The "city" column contains 11 cities, meaning 11 new columns with their names will be added to the original table. For example, if a tourist is from Yaroslavl, the "city_Yaroslavl" column will contain the value 1, while the remaining ten columns, corresponding to other cities, will contain zeros. This will allow for more efficient processing and analysis of tourist data, providing a clear understanding of their origin.

The process of converting words into numerical values ​​is called categorical feature encoding. One popular method for this conversion is one-hot encoding, also known as one-hot encoding. This method creates binary features for each category, which allows for the efficient use of categorical data in machine learning algorithms. There are other, more complex encoding methods that can be applied depending on the specifics of the problem and the structure of the data.

We will do the same with the columns reflecting tourists' preferences for types of vacation and transportation. If a tourist prefers train, the new column transport_preference_Train will contain one, and the other columns will contain zeros. This approach clearly structures the data and facilitates the analysis of customer preferences.

To one-hot encode categorical data, the Pandas library uses the get_dummies() function. This function automatically converts categorical variables into a set of binary (zero and one) variables, which helps improve the quality of data analysis and the machine learning model. Using get_dummies() makes the data preparation process more efficient, as it simplifies working with categorical features that cannot be used directly in most algorithms. To use the function, simply pass it a DataFrame with categorical variables, after which it will return a new DataFrame in which each category will be represented by a separate column with binary values. This significantly simplifies further analysis and working with the data.

In this operation, we used the .get_dummies() function of the Pandas library to transform the data. We created a new variable, trips_df_2, into which we placed the data from the original trips_df variable. In this case, the values ​​​​in the columns ‘city’, ‘vacation_preference’, were converted into separate binary columns.
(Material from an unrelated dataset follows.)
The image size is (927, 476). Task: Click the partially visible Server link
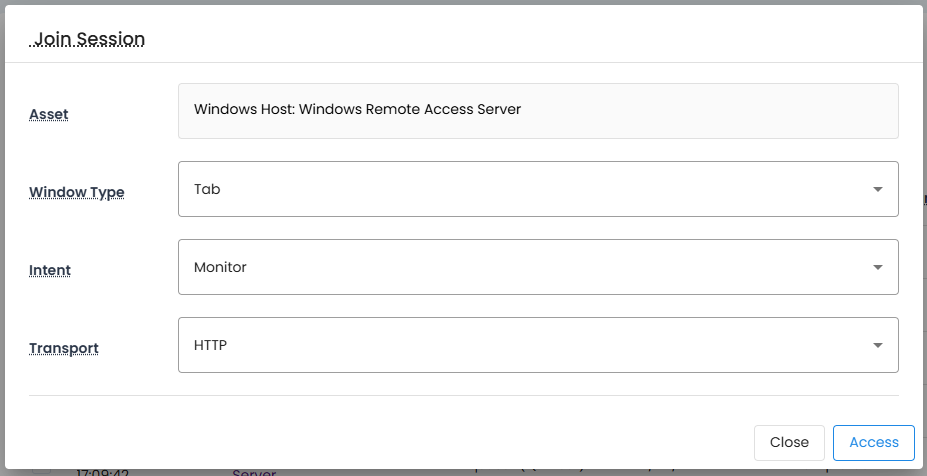pyautogui.click(x=254, y=472)
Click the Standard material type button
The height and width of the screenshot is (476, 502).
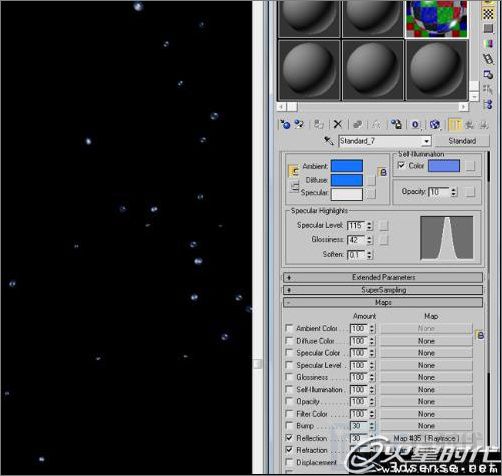pos(462,141)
This allows for improved data analysis and preparation for further processing, ensuring the possibility of using these categorical variables in modeling and other analytical tasks.

As a result, we have generated a table containing 24 columns. To get a list of just the names of these columns, we can use the .columns attribute.

Old columns such as income, age, and number of family members remain in the data, but many new numeric variables have been added instead of categorical features. This change allows for more detailed data analysis and the identification of new patterns. Using numerical features can significantly improve forecasting models and increase the accuracy of the results.